*Actions to take*:
- A) Please condense the paragraph in the passage about the city council's amendments that begins "The council's changes will" into a short bulleted list that keeps its main facts.
- B) Name every person mentioned in the passage about the city council's amendments.
- C) Write out word for word the stretch of the passage about the city council's amendments from "Others, like Maritza" through "council approved it.".

*Source text*:
▬▬▬▬▬▬

That gets us, more or less, to the past six weeks, when after months of relative torpor, the city council took up more than 100 amendments to the two pieces of legislation that make up this part of the comprehensive plan update, passing dozens of changes over the course of several days. (The council will take up other aspects of the plan, including changes to parts of the city that are already dense, next year.)
Some of the amendments, like Dan Strauss’ proposal to strip out a planned neighborhood center around the existing Phinney Ridge commercial district and “replace” it by restoring a neighborhood center near the Goodwill store in Ballard, came so late in the process that advocates were scrambling to understand the impact even as the council was voting to approve them.
Others, like Maritza Rivera’s “compromise” amendment giving the director of the city’s planning department new authority to force developers to change their site plans to preserve existing trees and enlarging mandatory “tree protection areas,” were so late-breaking they were only available on paper, hot off the printer, to people present in council chambers. One of the explicit purposes of that amendment, which passed, is to “preserve and enhance the city’s physical and aesthetic character.”
A page from Maritza Rivera’s “compromise” amendment 102, handed out in the room at city hall and not available online when the council approved it.
The council’s changes will, generally speaking, decrease the overall size of the city’s neighborhood centers, with the greatest reductions in council districts whose representatives are wary of (or outright oppose) dense housing in areas dominated by single-family houses. Rob Saka (West Seattle), Joy Hollingsworth (Capitol Hill and the Central District) and Maritza Rivera (Northeast Seattle) successfully excised large swaths of their districts from planned neighborhood centers, arguing in each case that “community” in the area opposed new housing and that Harrell’s plan had failed to take into account the unique features that made these areas inappropriate for apartments.

▬▬▬▬▬▬

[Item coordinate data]

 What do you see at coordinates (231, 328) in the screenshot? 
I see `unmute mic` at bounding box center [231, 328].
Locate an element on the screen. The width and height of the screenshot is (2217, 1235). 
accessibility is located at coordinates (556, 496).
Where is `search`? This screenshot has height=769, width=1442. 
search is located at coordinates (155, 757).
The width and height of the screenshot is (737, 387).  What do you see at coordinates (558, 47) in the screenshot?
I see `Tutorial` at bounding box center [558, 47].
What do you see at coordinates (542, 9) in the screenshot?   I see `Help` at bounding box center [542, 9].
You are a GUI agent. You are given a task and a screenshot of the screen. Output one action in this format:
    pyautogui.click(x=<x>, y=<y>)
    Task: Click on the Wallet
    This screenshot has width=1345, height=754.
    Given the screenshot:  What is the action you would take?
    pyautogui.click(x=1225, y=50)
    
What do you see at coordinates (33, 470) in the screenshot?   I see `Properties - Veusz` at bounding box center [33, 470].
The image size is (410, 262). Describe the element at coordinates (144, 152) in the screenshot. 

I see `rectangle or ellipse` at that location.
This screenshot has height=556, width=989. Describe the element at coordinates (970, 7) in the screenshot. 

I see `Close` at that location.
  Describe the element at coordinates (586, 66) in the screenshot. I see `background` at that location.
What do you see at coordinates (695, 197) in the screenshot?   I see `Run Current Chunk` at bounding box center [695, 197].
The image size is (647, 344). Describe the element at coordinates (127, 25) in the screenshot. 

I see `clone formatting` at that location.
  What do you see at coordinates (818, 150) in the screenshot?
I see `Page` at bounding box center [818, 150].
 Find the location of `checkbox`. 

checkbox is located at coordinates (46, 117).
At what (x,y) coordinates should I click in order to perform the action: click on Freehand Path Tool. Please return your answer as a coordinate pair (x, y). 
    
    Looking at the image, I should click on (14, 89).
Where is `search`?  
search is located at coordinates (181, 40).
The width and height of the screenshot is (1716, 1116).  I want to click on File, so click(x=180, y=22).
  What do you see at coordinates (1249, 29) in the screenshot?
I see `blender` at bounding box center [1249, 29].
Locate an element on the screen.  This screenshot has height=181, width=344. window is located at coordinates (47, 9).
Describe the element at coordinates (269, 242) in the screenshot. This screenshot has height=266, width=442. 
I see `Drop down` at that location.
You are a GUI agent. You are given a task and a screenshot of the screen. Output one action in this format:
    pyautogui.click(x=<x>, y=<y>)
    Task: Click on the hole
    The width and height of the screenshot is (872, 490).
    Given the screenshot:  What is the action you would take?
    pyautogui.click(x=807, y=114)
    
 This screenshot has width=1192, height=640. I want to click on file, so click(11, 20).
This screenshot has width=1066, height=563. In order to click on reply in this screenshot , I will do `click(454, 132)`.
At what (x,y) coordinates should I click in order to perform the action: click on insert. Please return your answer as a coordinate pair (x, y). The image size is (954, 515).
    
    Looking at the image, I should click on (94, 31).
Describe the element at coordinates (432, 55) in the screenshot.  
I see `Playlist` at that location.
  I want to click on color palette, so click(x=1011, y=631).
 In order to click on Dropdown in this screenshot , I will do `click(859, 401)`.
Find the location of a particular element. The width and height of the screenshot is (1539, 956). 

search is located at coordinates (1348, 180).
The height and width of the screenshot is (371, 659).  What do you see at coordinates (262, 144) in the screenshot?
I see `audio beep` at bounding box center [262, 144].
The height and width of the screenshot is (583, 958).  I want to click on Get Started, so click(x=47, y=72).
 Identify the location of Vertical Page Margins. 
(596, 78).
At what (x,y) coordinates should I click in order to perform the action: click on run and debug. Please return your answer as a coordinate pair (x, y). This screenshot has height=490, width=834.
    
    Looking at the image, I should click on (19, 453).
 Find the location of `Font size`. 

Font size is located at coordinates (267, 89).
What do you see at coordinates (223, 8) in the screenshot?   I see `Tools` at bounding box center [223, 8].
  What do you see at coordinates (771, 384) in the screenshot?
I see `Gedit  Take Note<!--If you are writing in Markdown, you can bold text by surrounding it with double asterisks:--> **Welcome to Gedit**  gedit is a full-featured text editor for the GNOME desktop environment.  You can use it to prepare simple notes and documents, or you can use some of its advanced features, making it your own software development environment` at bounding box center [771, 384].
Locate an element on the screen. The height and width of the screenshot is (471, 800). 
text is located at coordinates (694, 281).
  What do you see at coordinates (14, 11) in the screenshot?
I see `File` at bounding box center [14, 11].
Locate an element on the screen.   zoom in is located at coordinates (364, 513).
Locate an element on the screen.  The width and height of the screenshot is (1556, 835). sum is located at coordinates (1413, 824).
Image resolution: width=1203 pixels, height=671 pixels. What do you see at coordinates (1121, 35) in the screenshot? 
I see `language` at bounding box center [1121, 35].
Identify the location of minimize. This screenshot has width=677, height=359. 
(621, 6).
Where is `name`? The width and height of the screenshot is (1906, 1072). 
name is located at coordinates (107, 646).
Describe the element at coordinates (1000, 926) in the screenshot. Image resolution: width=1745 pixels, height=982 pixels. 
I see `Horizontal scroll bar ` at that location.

▬▬▬▬▬▬

*Solved problems*:
- A)
- The council's changes will generally shrink the city's neighborhood centers.
- The biggest cuts fall in districts whose representatives are wary of or oppose dense housing in single-family areas.
- Rob Saka (West Seattle), Joy Hollingsworth (Capitol Hill and the Central District) and Maritza Rivera (Northeast Seattle) removed large parts of their districts from planned neighborhood centers.
- Each argued that the local "community" opposed new housing and that Harrell's plan ignored features that made these areas unsuited to apartments.

- B)
- Dan Strauss
- Maritza Rivera
- Rob Saka
- Joy Hollingsworth
- Harrell

- C)
Others, like Maritza Rivera’s “compromise” amendment giving the director of the city’s planning department new authority to force developers to change their site plans to preserve existing trees and enlarging mandatory “tree protection areas,” were so late-breaking they were only available on paper, hot off the printer, to people present in council chambers. One of the explicit purposes of that amendment, which passed, is to “preserve and enhance the city’s physical and aesthetic character.”
A page from Maritza Rivera’s “compromise” amendment 102, handed out in the room at city hall and not available online when the council approved it.